=== DATA TO EXAMINE ===

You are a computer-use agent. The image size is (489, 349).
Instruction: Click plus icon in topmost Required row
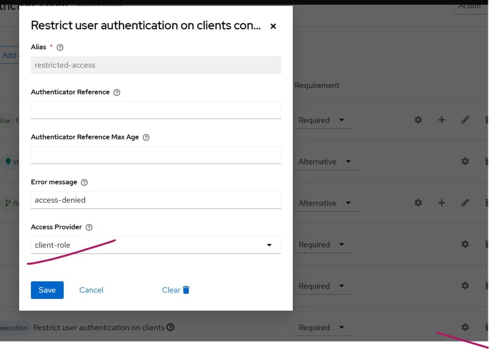[x=441, y=120]
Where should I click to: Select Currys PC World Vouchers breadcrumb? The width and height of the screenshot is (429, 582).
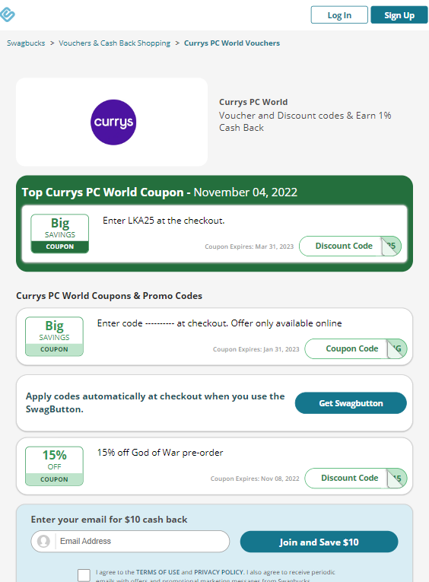click(232, 43)
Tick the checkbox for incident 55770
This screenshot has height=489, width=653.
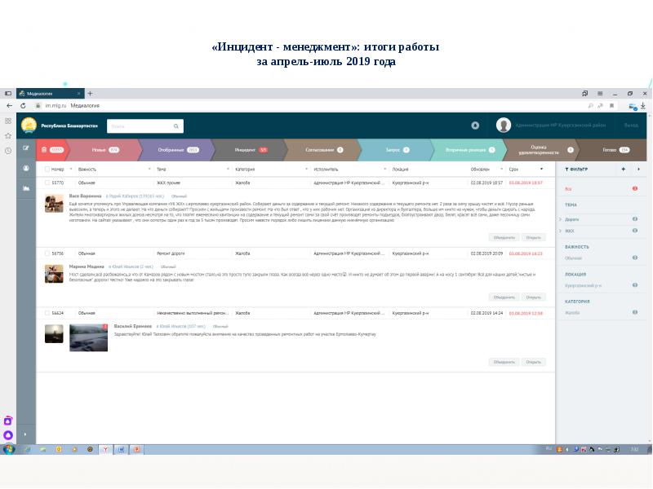click(47, 183)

===

◆ WHAT IS REQUIRED ◆
A word-for-word copy of the material is required; pictures stay out of it.

◆ SOLUTION TO THE PROBLEM ◆
You are a computer-use agent. The image size is (489, 349).
Instruction: Click plus icon in topmost Required row
[x=441, y=120]
Where should I click to: Select Currys PC World Vouchers breadcrumb? The width and height of the screenshot is (429, 582).
click(232, 43)
Tick the checkbox for incident 55770
This screenshot has height=489, width=653.
click(47, 183)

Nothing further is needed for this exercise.